Hofstadter's picture is vivid and widely loved, but notice it does not settle the fight between Locke and Parfit. It tells you what the self might be made of (a pattern, a process) without telling you whether a perfect copy of that pattern is the same self or merely an identical twin born a second ago. The loop can be described. Whether running the same description twice gives you one person or two is exactly the open question, not the answer to it.

So who is right?

I am not going to pretend to settle a 300-year-old argument in a blog post, and you should be suspicious of anyone who does.

What I can do is show you the shape of the disagreement, because it is sharper than it looks. Everyone in this debate agrees on the biology. Everyone agrees you are mostly rebuilt. The fight is entirely about the copy.

Picture Parfit's teleporter, but remove the step where it destroys the original. Now the machine scans you and builds a perfect duplicate on Mars, and the original is still standing on the pad. There are two of you. Both are certain. Both remember walking in. And here every position pays its price.

If you side with Locke and say identity is continuity of consciousness, you have to explain which of the two is you, when both have the identical consciousness with equal right to the claim. If you side with Parfit and say identity is not what matters, you have to swallow that the question "which one is me" simply has no determinate answer, and live with that. And if you reach for the natural tie-breaker, that the original is the real you because there is an unbroken physical thread running through its own body while the copy began at the moment of assembly, then you have quietly switched to a fourth criterion, one about causal and bodily continuity rather than about memory or consciousness at all, and you owe an account of why an unbroken line of matter should matter so much when you just spent this whole essay learning that the matter gets replaced anyway.

That last move is tempting.

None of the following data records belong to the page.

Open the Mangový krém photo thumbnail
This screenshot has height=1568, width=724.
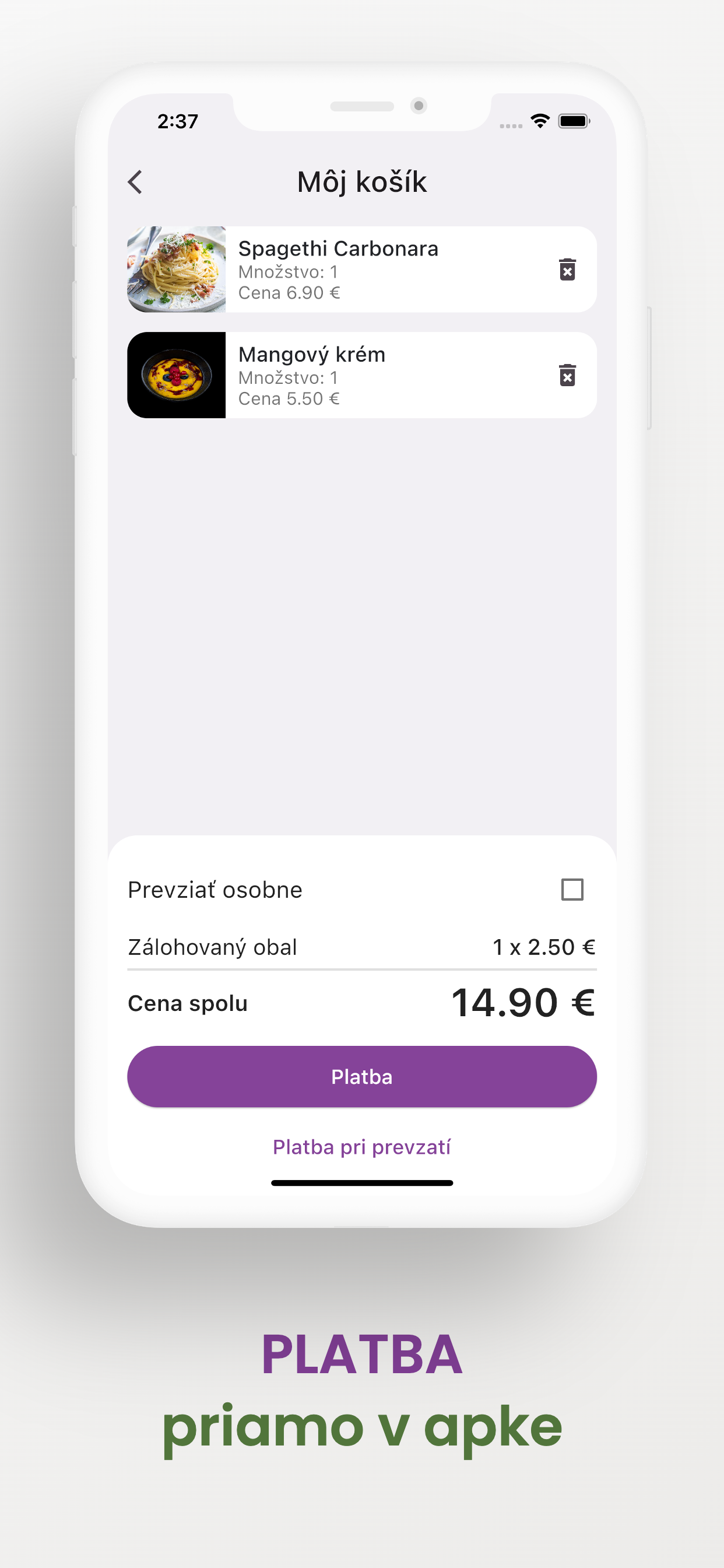pos(177,375)
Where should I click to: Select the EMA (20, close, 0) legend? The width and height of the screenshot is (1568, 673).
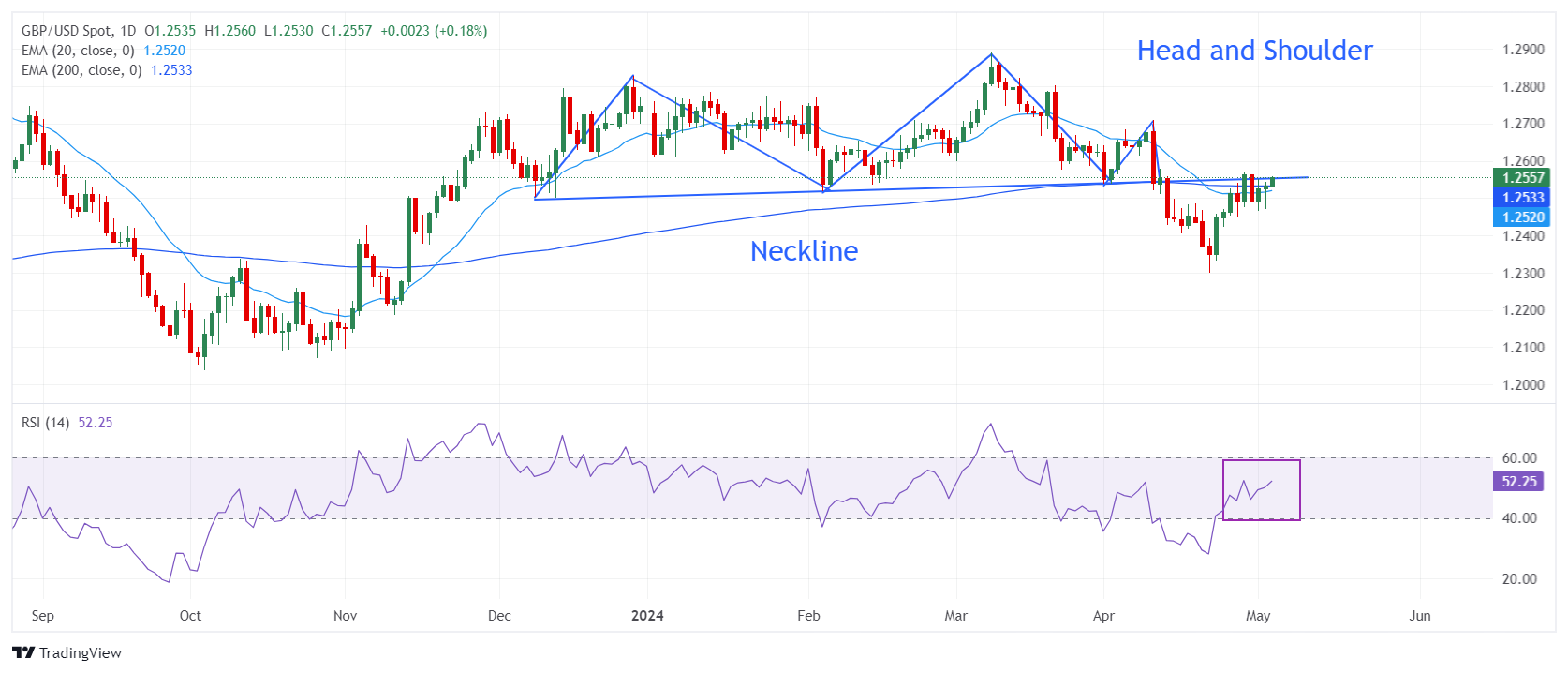coord(78,51)
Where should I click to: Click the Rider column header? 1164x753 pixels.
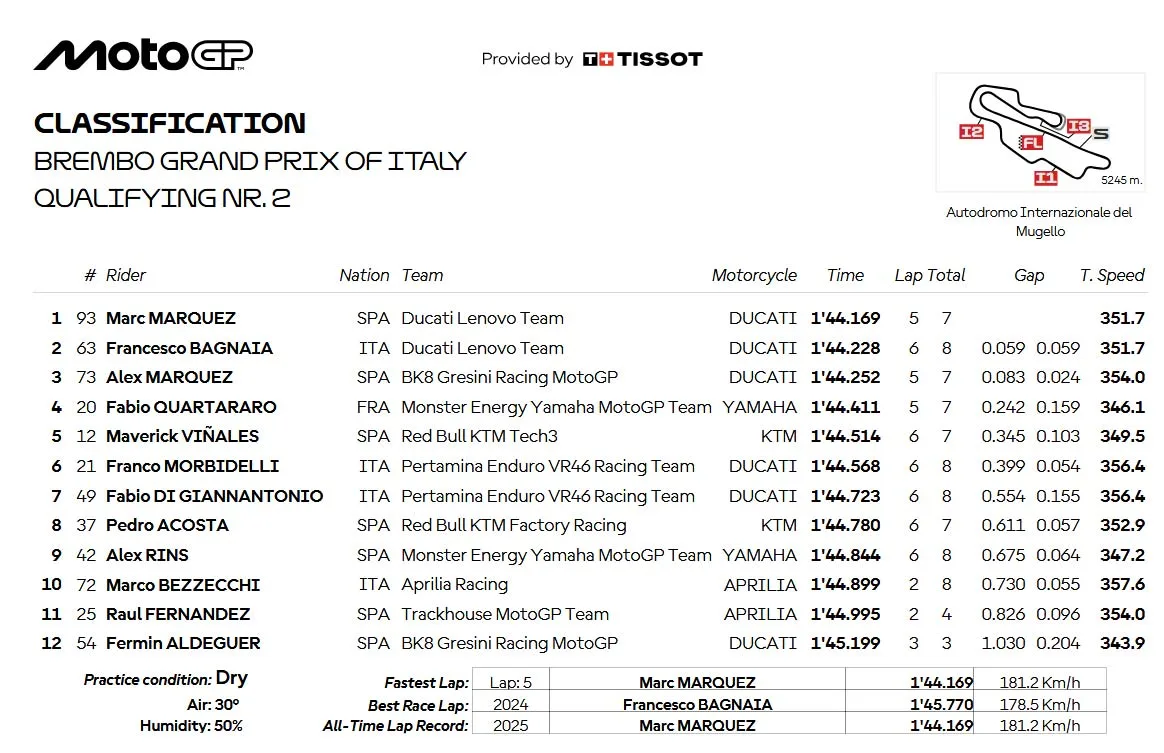[125, 276]
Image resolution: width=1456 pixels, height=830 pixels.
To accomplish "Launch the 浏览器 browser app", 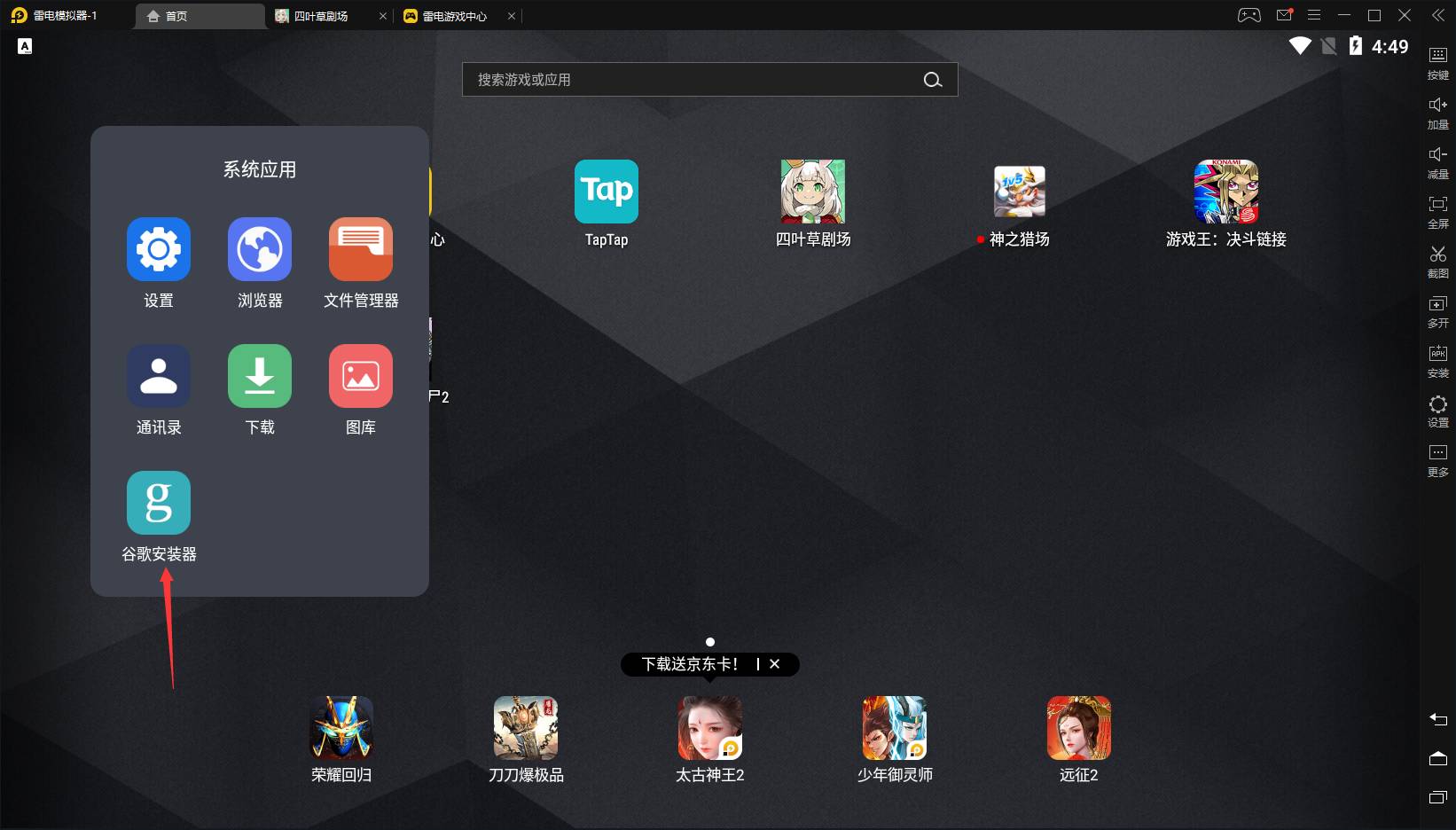I will click(259, 249).
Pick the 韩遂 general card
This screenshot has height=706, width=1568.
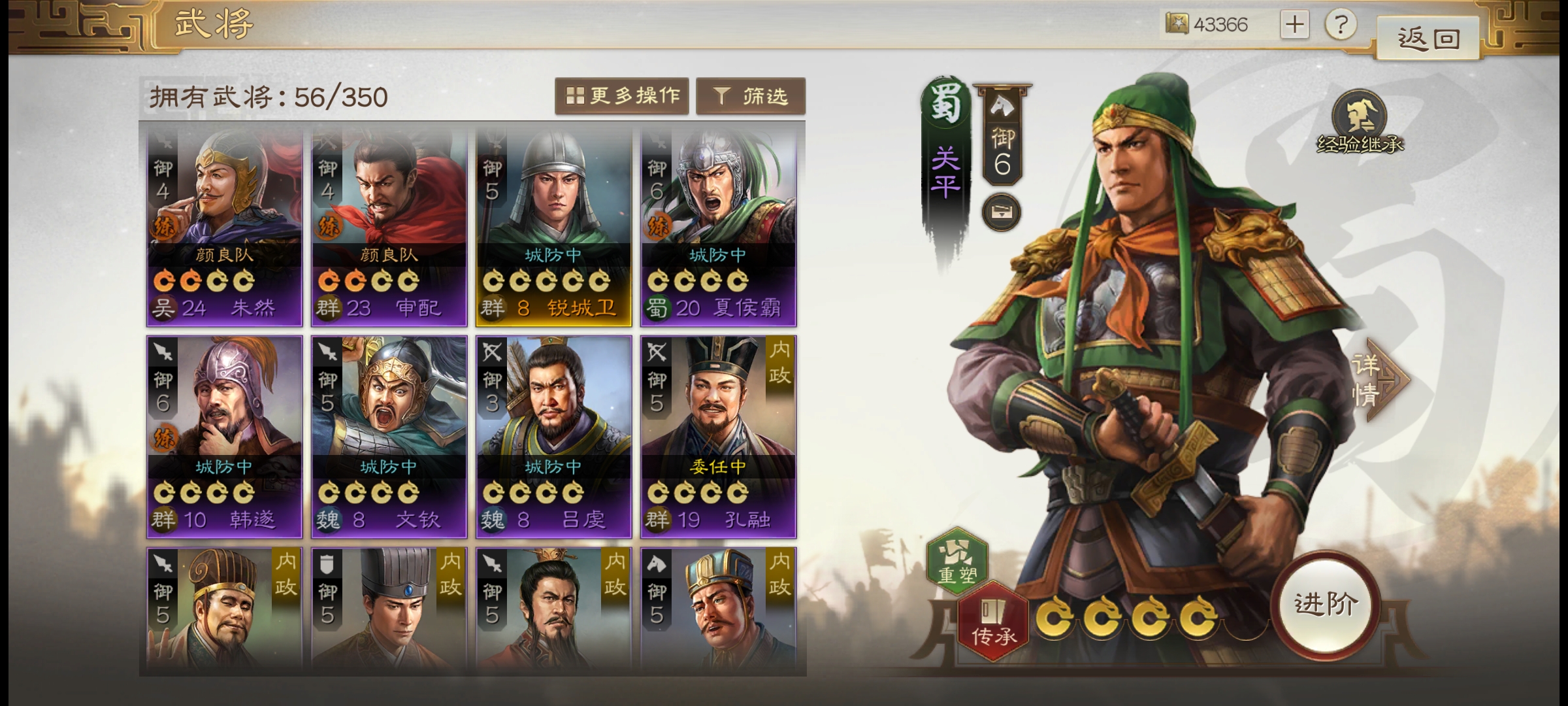[x=225, y=437]
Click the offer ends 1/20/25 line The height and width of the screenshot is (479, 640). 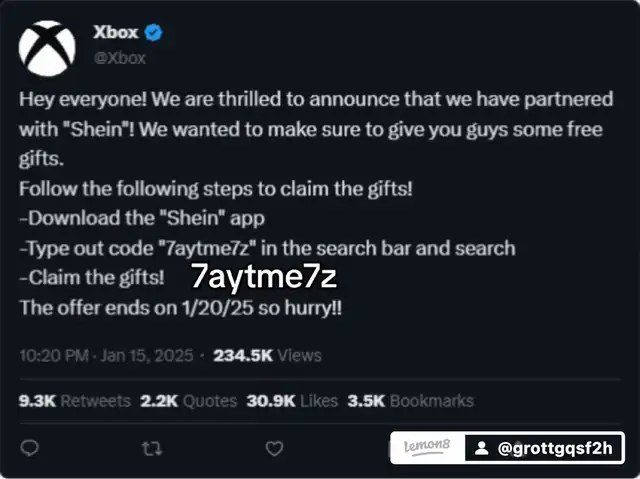180,307
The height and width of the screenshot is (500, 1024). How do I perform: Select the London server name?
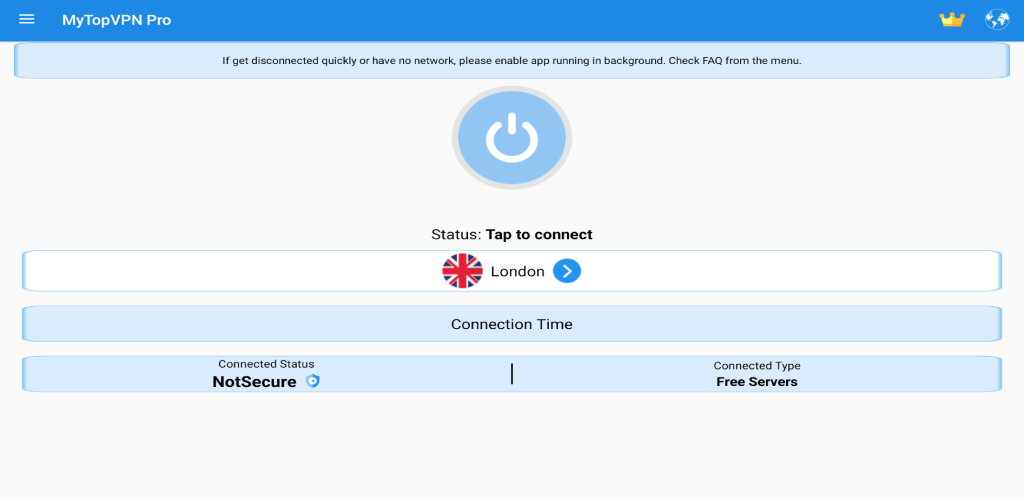click(x=517, y=272)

It may even be right. But it is a position to be argued for, not a fact the biology hands you, and it cuts against the grain of everything the carbon-14 dating showed. Be honest about which intuition you are leaning on, and about what it costs.

This is the genuine state of the question. The science is settled and the metaphysics is not, and the honest move is to keep those two apart instead of smuggling a favorite answer in under cover of the lab results.

Where that leaves you

Strip away the verdict and a smaller, sturdier thing remains, and it is enough.

You are not, in any simple sense, the material you are made of. A river is not its water; the Mississippi is the same river it was a century ago, and not one molecule of that century-old water remains. A flame is not its gas; a candle flame holds its shape from one second to the next while consuming entirely new fuel each instant. Whatever you are, you are far more like the river and the flame than like the planks, because the planks keep getting replaced and you keep being you.

What that means for the copy, for the teleporter, for whether the rebuilt ship is the ship, is the part nobody has nailed down, and the part where the smartest people in the room still split. That is not a flaw in the story. It is the story. The Athenians kept Theseus's ship for centuries and could not agree what they were keeping. You have kept yours since birth, replaced most of its timber, and you cannot fully say either.

You are mostly new, around a core as old as you are, holding a shape by refusing to stop. What that shape is, exactly, is still an open question. It has been for three hundred years. You get to keep arguing about it, which is more than the ship ever could.